The 30-year US Treasury yield hit 5.18% on May 20, with a $25B auction of new 30-year bonds on May 13 priced at 5.046% — the first time investors have received 5% on the long bond since 2007. The move was driven by surging energy prices (WTI above $106, Brent at $114.44) and a repricing of inflation durability that has pulled rate-cut expectations off the table. Futures now price a 44%+ chance of a Fed hike by December, and Barclays has pushed its first expected cut to March 2027.
Why it matters
Bitcoin's hard-money thesis was built for the kind of disorder now visible across global bond markets — but the near-term mechanics are running against it. The US Treasury is on track to borrow more than $2T in FY2026, with a $2.06T deficit projection, and has already paid $530B in interest between October 2025 and March 2026 — roughly $88B a month, more than the combined budgets of the Department of Defense and the Department of Education. CBO projects annual interest costs climbing from $1T in 2026 to $2.1T by 2036, with net interest payments as the second-largest federal spending category behind Social Security. The Treasury's own calendar adds $189B in Q2 supply and $671B in Q3, giving the selloff shelf life well beyond any single inflation print.
Market impact
The transmission to crypto is now mechanical. Bitcoin retreated below $80,000 last week even as the CLARITY Act advanced; US spot Bitcoin ETFs saw roughly 14,000 BTC in weekly outflows, ending a six-week inflow streak. Spot volume on Binance collapsed from ~$50M to $6.5M, and on Coinbase from $30M to $5.7M. An institutional allocator who can now get 5% on a 30-year government bond faces a fundamentally different decision than one working with 3.5% yields two years ago — tokenized US Treasuries have hit a record $15.35B in on-chain market value, up roughly 70% YTD, as yield-sensitive capital rotates into bond-market returns delivered over crypto rails. The longer-cycle read is the paradox: the fiscal conditions producing 5% yields — deficits expanding from 5.8% of GDP in 2026 to a projected 6.7% by 2036 — are precisely what make a hard-money, fixed-supply asset compelling to a growing class of institutional holders. Bitcoin was built to outlast this scenario; the question is whether the bond market drives the next move before the long thesis has time to play out.

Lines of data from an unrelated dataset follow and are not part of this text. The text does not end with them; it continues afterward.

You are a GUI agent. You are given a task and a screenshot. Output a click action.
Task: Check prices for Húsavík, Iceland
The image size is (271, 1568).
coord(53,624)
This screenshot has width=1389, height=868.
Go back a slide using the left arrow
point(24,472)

Frequently asked questions
-
What happened to the 30-year Treasury yield in May 2026?
The 30-year US Treasury yield reached 5.18% on May 20, 2026, after a $25B auction of new 30-year bonds on May 13 priced at 5.046% — the first time investors received 5% on the long bond since 2007.
-
Why are Treasury yields rising?
Yields moved higher as investors weighed costlier energy prices tied to the Iran war — WTI above $106 and Brent at $114.44 — alongside a structurally heavier US debt load that the Treasury must refinance at higher rates.
-
How much is the US paying in interest on its debt?

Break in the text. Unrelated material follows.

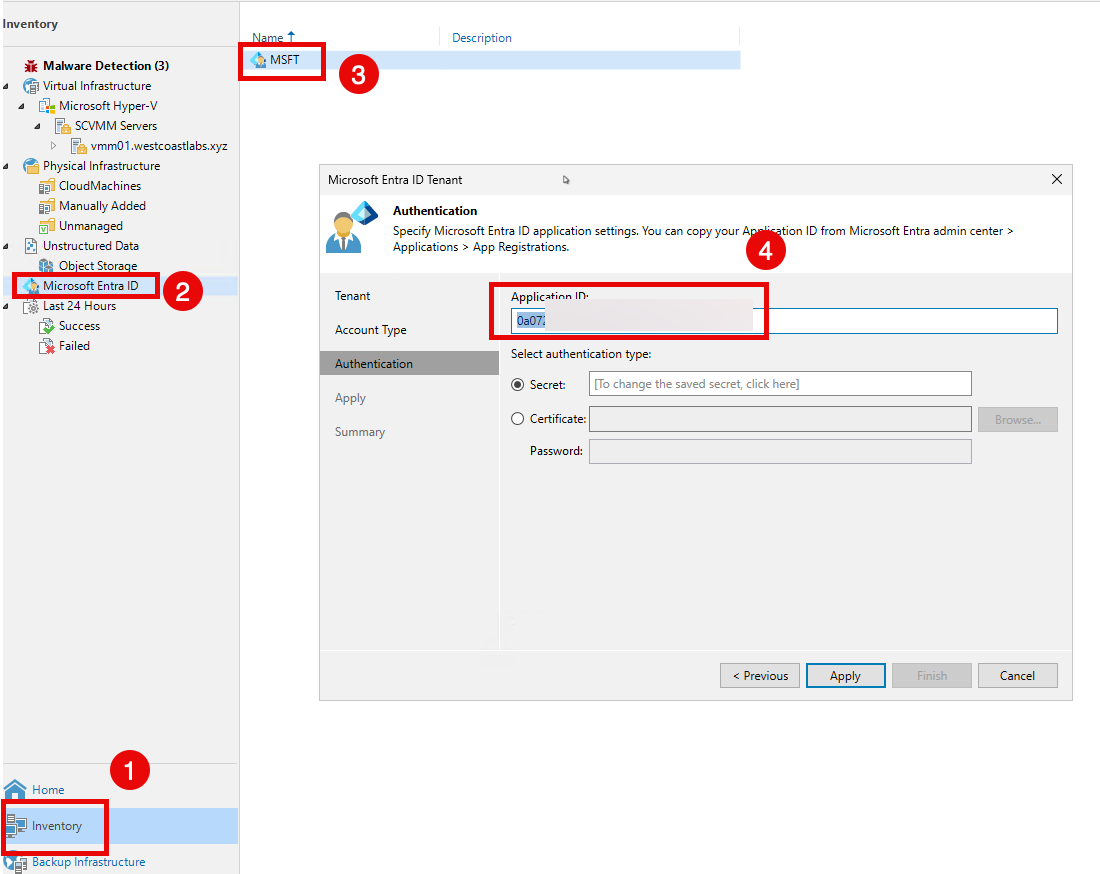Click the Failed status icon
This screenshot has height=874, width=1100.
[x=46, y=346]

The Treasury paid nearly $530B in interest between October 2025 and March 2026, roughly $88B a month, more than the combined budgets of the Department of Defense and the Department of Education. The CBO projects annual interest costs climbing from $1T in 2026 to $2.1T by 2036.
-
How are higher Treasury yields affecting Bitcoin?
Higher yields raise the opportunity cost of holding a non-yielding, volatile asset like BTC. Bitcoin fell below $80,000 last week, US spot BTC ETFs saw roughly 14,000 BTC in weekly outflows, and spot volumes on Binance and Coinbase dropped sharply as institutional buyers rotated toward bond-market exposure.
-
What is the long-term thesis for Bitcoin amid rising yields?
The fiscal conditions producing 5% yields — projected deficits widening from 5.8% of GDP in 2026 to 6.7% by 2036 — are precisely the conditions that make a hard-money, fixed-supply asset like Bitcoin compelling to a growing class of institutional holders, even as those same conditions suppress BTC in the near term.